La dégradation de la situation à Kaboul a cependant fini par obliger l’Elysée à revoir ses éléments de langage. Désormais, la comparaison avec l’Afghanistan est mal venue : à l’approche des élections, Emmanuel Macron ne veut pas être le président qui devra gérer une retraite humiliante au Mali à cause des erreurs stratégiques de son prédécesseur.
A mesure que l’opération « Barkhane » s’ensablait, qui plus est, les décideurs politiques ont progressivement pris conscience de l’importance des dynamiques locales d’insurrections hâtivement qualifiées d’islamistes. Il aura fallu huit ans pour que l’Elysée reconnaisse publiquement que l’armée française ne pouvait pas se substituer à des Etats défaillants au Sahel, un constat déjà fait par certains chercheurs dès 2013.

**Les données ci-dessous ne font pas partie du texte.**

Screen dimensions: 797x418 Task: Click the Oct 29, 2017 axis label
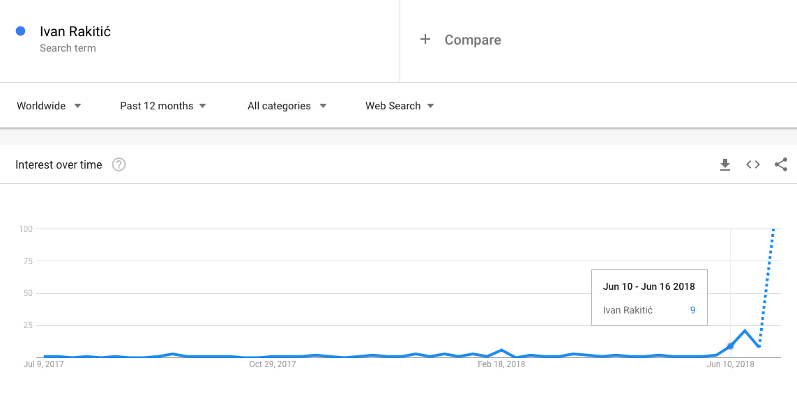click(x=273, y=364)
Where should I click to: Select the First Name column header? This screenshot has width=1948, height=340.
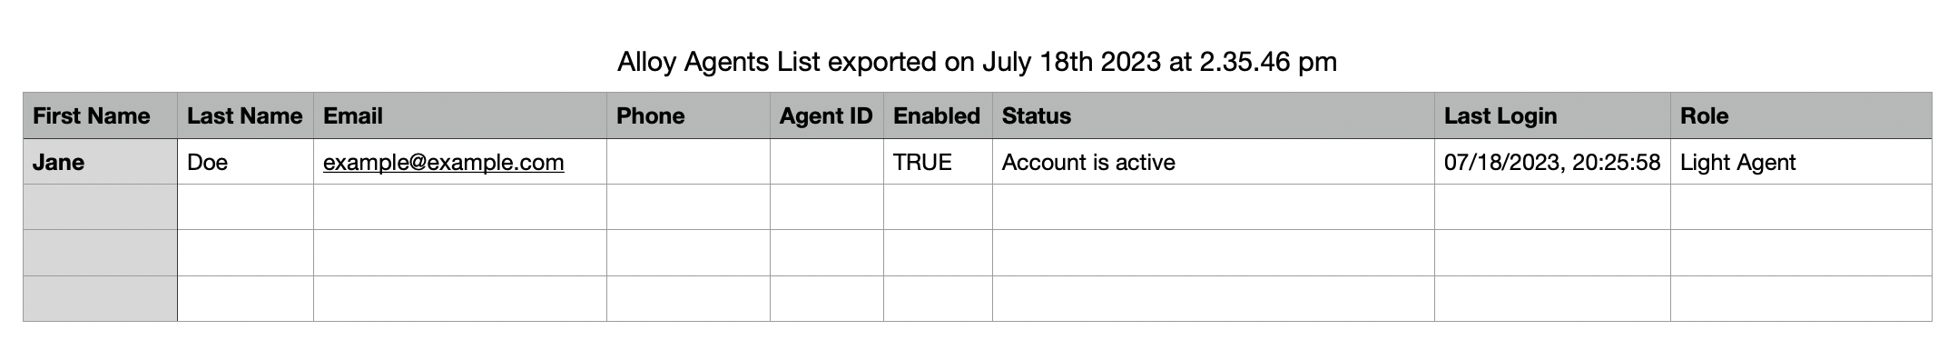pos(100,115)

Pour peu que l’on accepte de s’affranchir des poncifs habituels sur l’existence d’une Internationale islamiste, force est alors d’admettre que, en dépit de certaines similitudes iconographiques et rhétoriques, les groupes insurrectionnels du Mali sont très différents des talibans afghans qui ont pris le pouvoir à Kaboul en 1996 puis en 2021.

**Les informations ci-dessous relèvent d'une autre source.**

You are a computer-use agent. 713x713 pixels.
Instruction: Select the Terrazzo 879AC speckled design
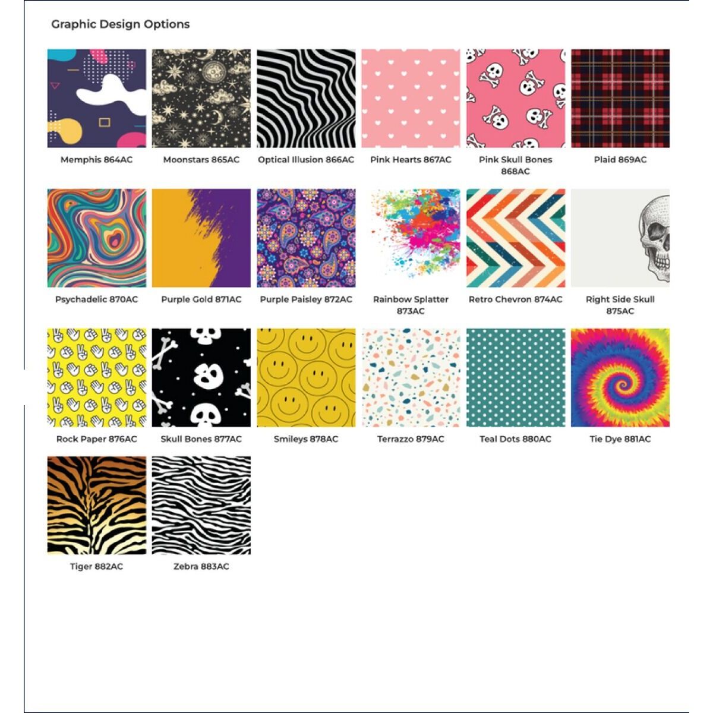[x=411, y=378]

La preuve, c’est qu’ils ne se sont jamais emparés de la capitale et n’ont pas la capacité de gouverner le pays. Sur le terrain, ils ont seulement réussi à tenir des pans de territoire et se sont brièvement rompus à l’exercice du pouvoir après la prise de Tombouctou et de Gao en 2012. A l’époque, les diverses factions en compétition poursuivaient chacune leur propre agenda et la mouvance d’Iyad Ag-Ghali a très vraisemblablement désobéi aux instructions d’Al-Qaida lorsqu’elle a entrepris de descendre vers le Sud en provoquant une réaction massive de la communauté internationale. C’est l’intervention militaire de la France qui, à partir de 2013, a ressoudé ces groupes autour d’un ennemi commun.